“Apa Martin terkena skizofrenia karena terlanjur menganggap dirinya ‘mesin yang menganggap dirinya penyair’?” ujar Saut Situmorang, penyair dan kritikus sastra, dalam bedah buku yang diselenggarakan oleh Jual Buku Sastra di Kasihan, Bantul. Mengambil tajuk “Mungkinkah BERPUISI Tanpa BAPER”, acara ini diadakan untuk membedah buku terbaru karya Martin Suryajaya yang berjudul Penyair sebagai Mesin. Selain Saut, Martin selaku penulis dan Muhammad Al-Fayyadl sebagai pegiat sastra juga turut hadir sebagai narasumber sekaligus pembedah buku.
Martin menjelaskan bahwa lahirnya buku Penyair sebagai Mesin didasari fenomena masifnya kecerdasan buatan (AI) yang dapat digunakan oleh khalayak awam, salah satunya ChatGPT. Hal tersebut membuat Martin tertarik melakukan eksperimen automatic writing ‘penulisan otomatis’ dengan ChatGPT untuk membuat puisi. Bagi Martin, penciptaan karya atau puisi bisa didasari oleh gejolak atau hasrat, alih-alih emosi yang maksimal seperti pada penciptaan puisi pada umumnya. “Tujuan dari buku ini adalah untuk menciptakan puisi tanpa merasakan apa-apa. Selama ini memang tidak memungkinkan, namun muncul celah saat AI berkembang,” ujar Martin.
Menanggapi Martin, Saut mengungkapkan kemampuan mesin masih belum bisa memahami suasana kata, semisal dalam memahami penggunaan parikel “mu” yang sering digunakan dalam puisi miliknya. “Bagaimana mesin melihat ini, misal kata tubuhMu, dengan M kapital, dan M kapital ini sebenarnya untuk Jessica misalnya. Bagaimana mesin mendeteksi permainan ini?” tanya Saut. Saut pada akhirnya tetap kukuh terhadap pandangan kesusastraannya yang menganggap bahwa bahasa sastra itu bukan sekadar bahasa sehari-hari, akan tetapi bahasa yang menunjukkan keilahian.

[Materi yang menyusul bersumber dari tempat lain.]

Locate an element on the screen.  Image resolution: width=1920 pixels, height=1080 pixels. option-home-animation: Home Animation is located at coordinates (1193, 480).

Sejak awal hingga akhir acara, Saut terus memberikan kritik keras terhadap metode kritik sastra yang digunakan Martin pada buku ini, yakni metode pembacaan jauh. Metode ini merupakan metode kritik sastra yang mengedepankan teknik pengumpulan data dalam jumlah besar dan analisis berdasarkan sampel, statistik, serta parateks. Bagi Saut, metode pembacaan jauh telah merendahkan kritik sastra karena memandang sastra melalui statistik linguistik belaka. “Gaya penulisan artikelnya itu pun tidak menimbulkan birahi tekstasi untuk menggaulinya lebih dekat karena terasa begitu kering dan jauh,” tambahnya.
Senada dengan Saut, Al-Fayyadl turut mengomentari kelemahan dari buku terbaru Martin. Baginya, Martin melebih-lebihkan interpretasi atas puisi karena mustahil membayangkan sastra masuk dalam ruang artifisial. Selain itu, Al-Fayyadl juga menegaskan bahwa terjadi bias antroposentris dalam penelitian Martin. “Terdapat intervensi dan pengeditan oleh manusia dalam buku ini. Inikan berarti ada unsur subjektivitas manusianya juga,” ungkap Al-Fayyadl. Jadi bagi Al-Fayyadl, interpretasi Martin atas puisi dan mesin adalah hal yang nisbi.
Adapun, Al-Fayyadl menambahkan bahwa karya Martin ini anti-klimaks saat sampai ke pembaca. Penyebabnya adalah penggabungan antara metode sastra dan filsafat yang selalu memberikan hasil ambigu. Selain itu menurut Al-Fayyadl, interpretasi Martin terhadap mesin sebagai unsur esensial adalah hal yang muskil. “Bagi saya mesin itu sementara only a tool atau menciptakan variasi-variasi baru dalam bersastra,” jelas Al-Fayyadl.
Menutup diskusi, Martin menegaskan bahwa buku ini menjadi eksperimen awal untuk mengeksplor pertanyaan-pertanyaan yang akan muncul di dunia sastra kedepannya. Martin melanjutkan bahwa banyak penulis lain seperti Dadang Ari Mulyono, AS Laksana, dan Sabda Armandio yang turut meriset dan bereksperimen dengan mesin. “Tren ini menjadi kemungkinan baru yang ke depannya akan lebih ramai lagi,” pungkas Martin.